When you reach the line with "You are a GUI" in the data below, begin printing lines exactly, and stop once the line with "Sort Results By (55, 221)" has been printed.

▸ **WORKING DATA**:
- - -
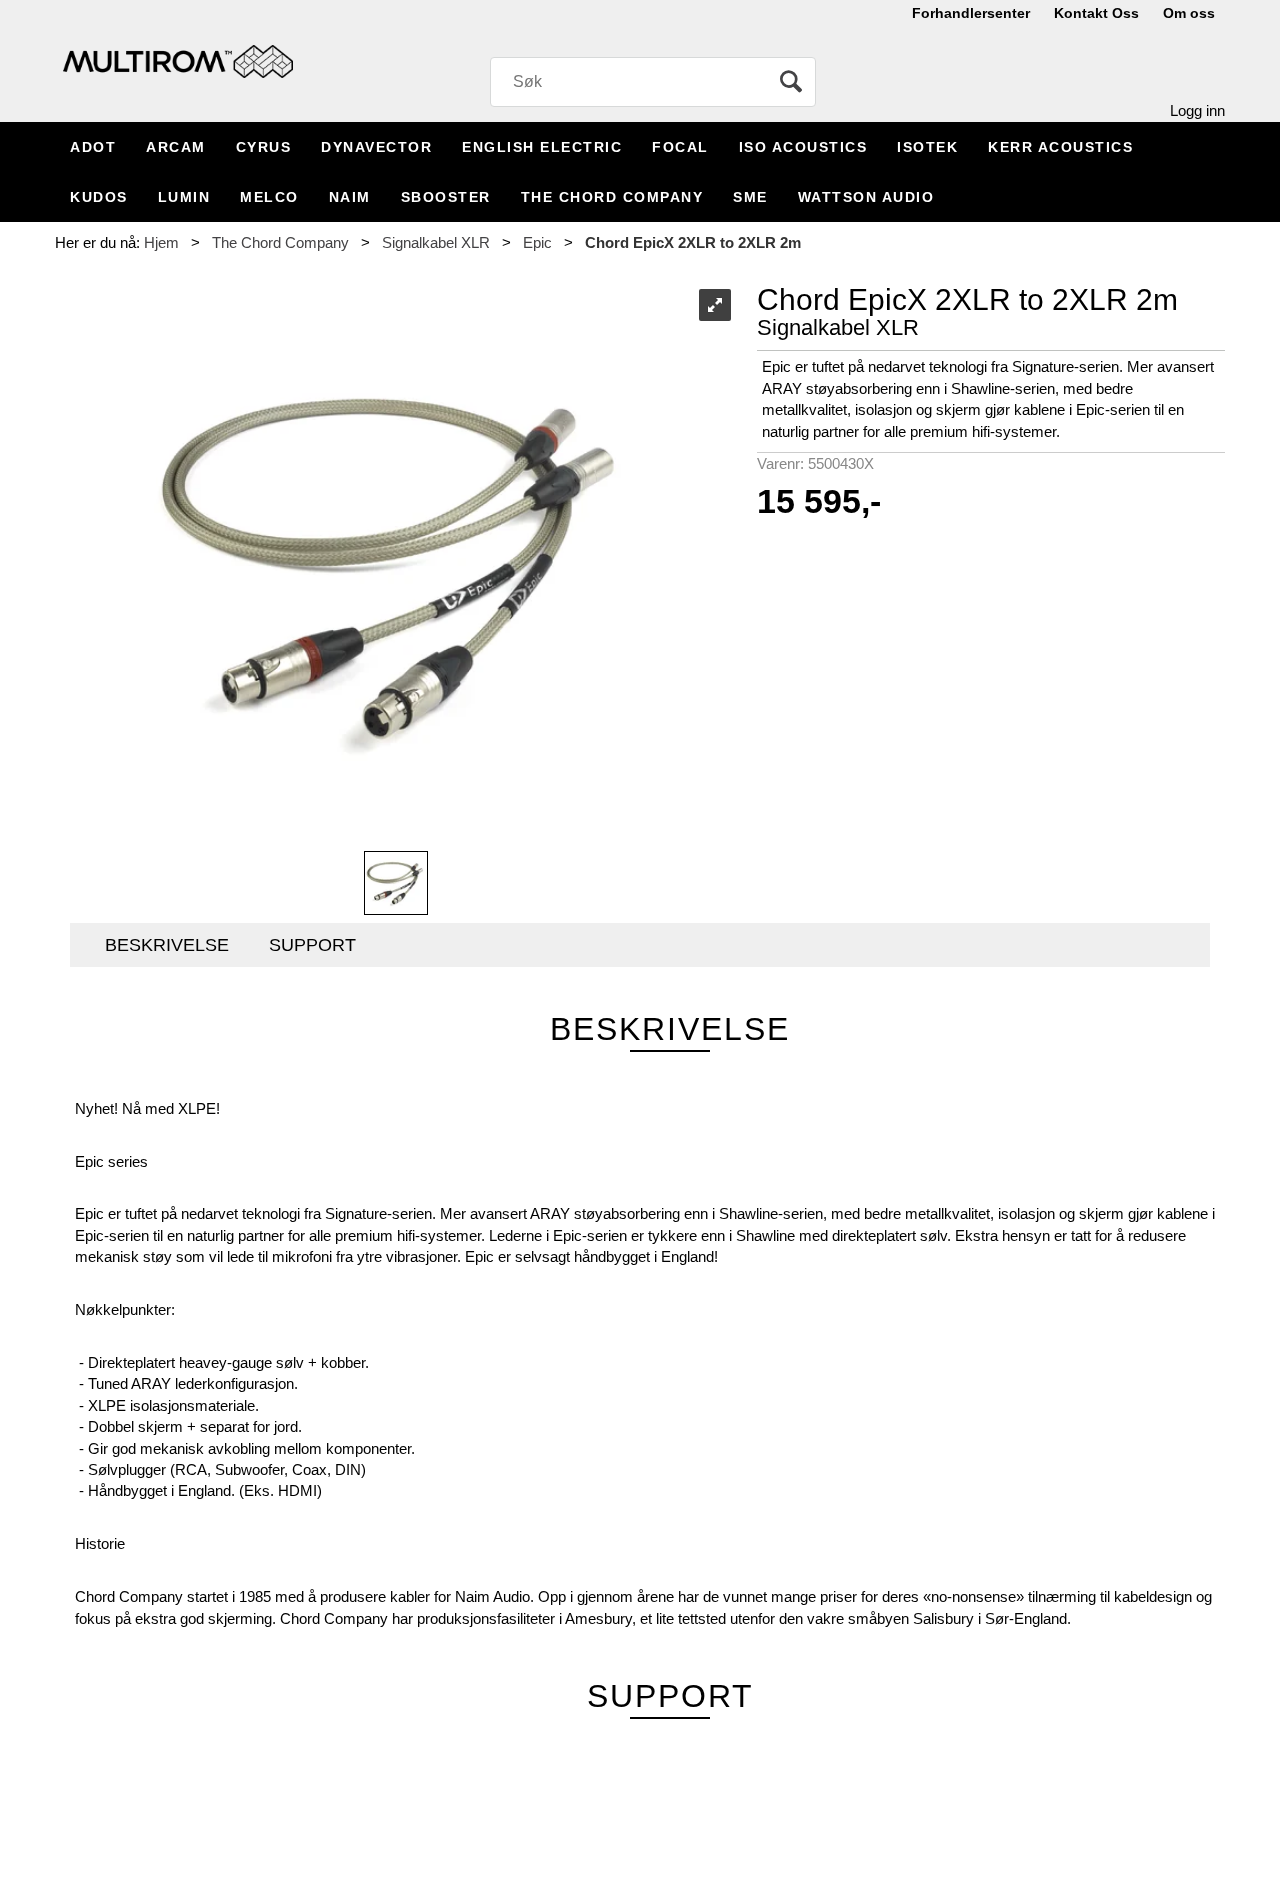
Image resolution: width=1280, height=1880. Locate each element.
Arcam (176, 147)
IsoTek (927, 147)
- - -
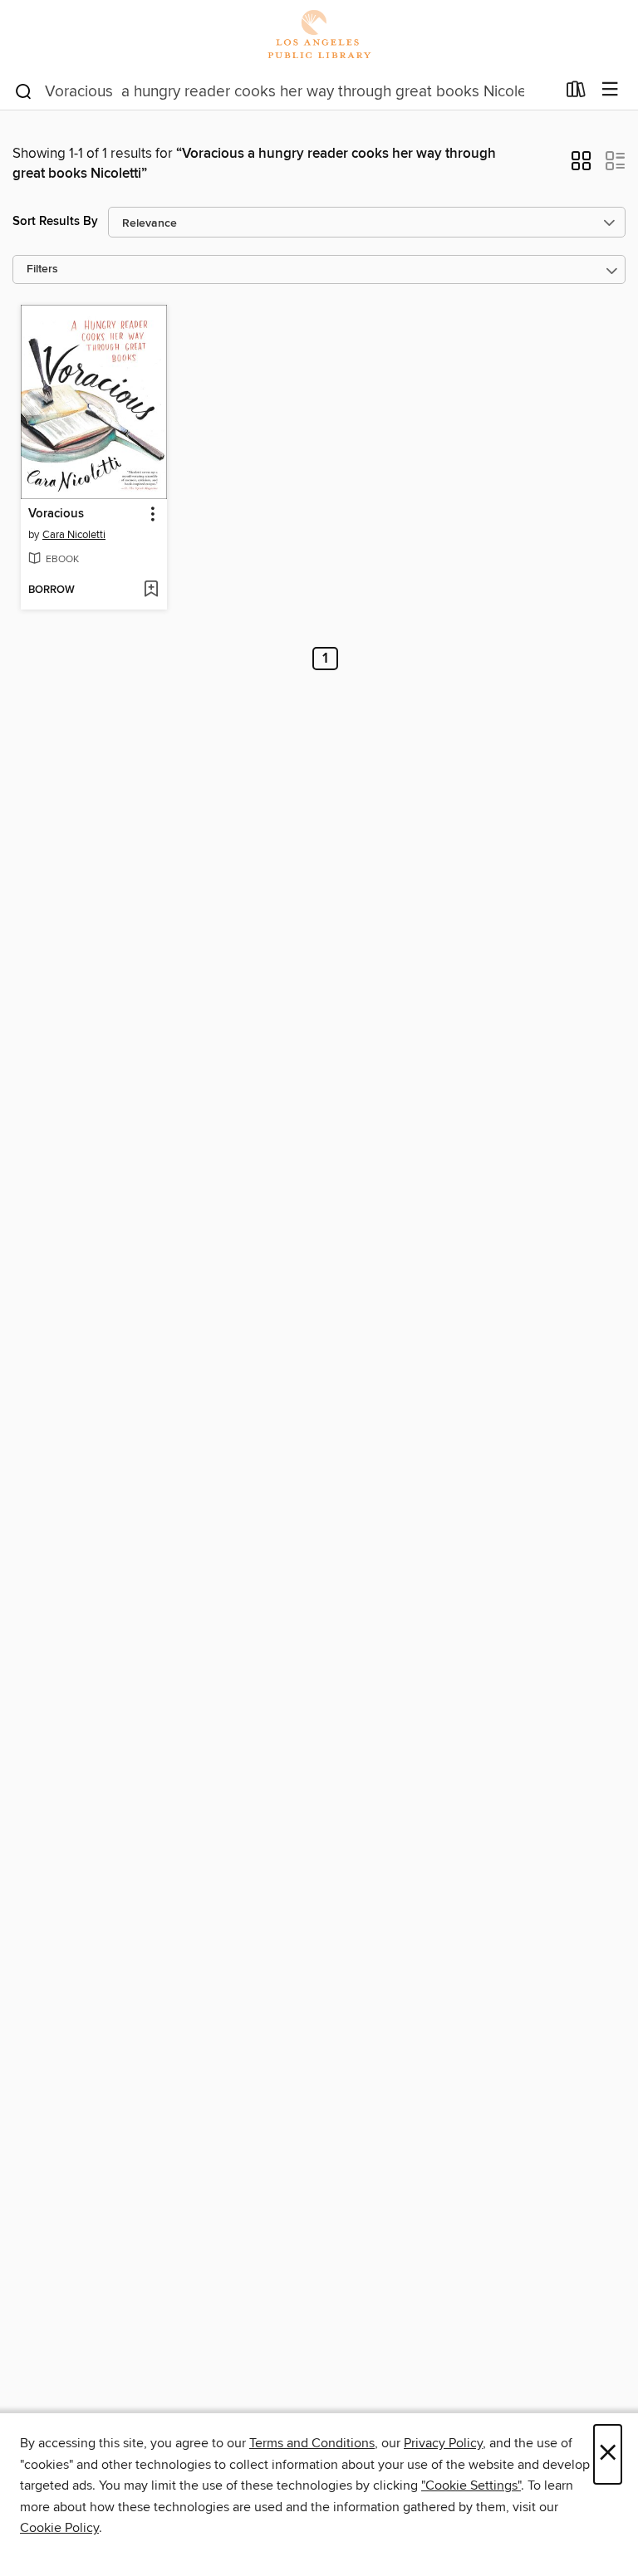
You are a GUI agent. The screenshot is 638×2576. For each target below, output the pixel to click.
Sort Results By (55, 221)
- - -
▸ **EXERCISE ANSWER**:
You are a GUI agent. The screenshot is 638×2576. For each target below, output the pixel to click.
Sort Results By (55, 221)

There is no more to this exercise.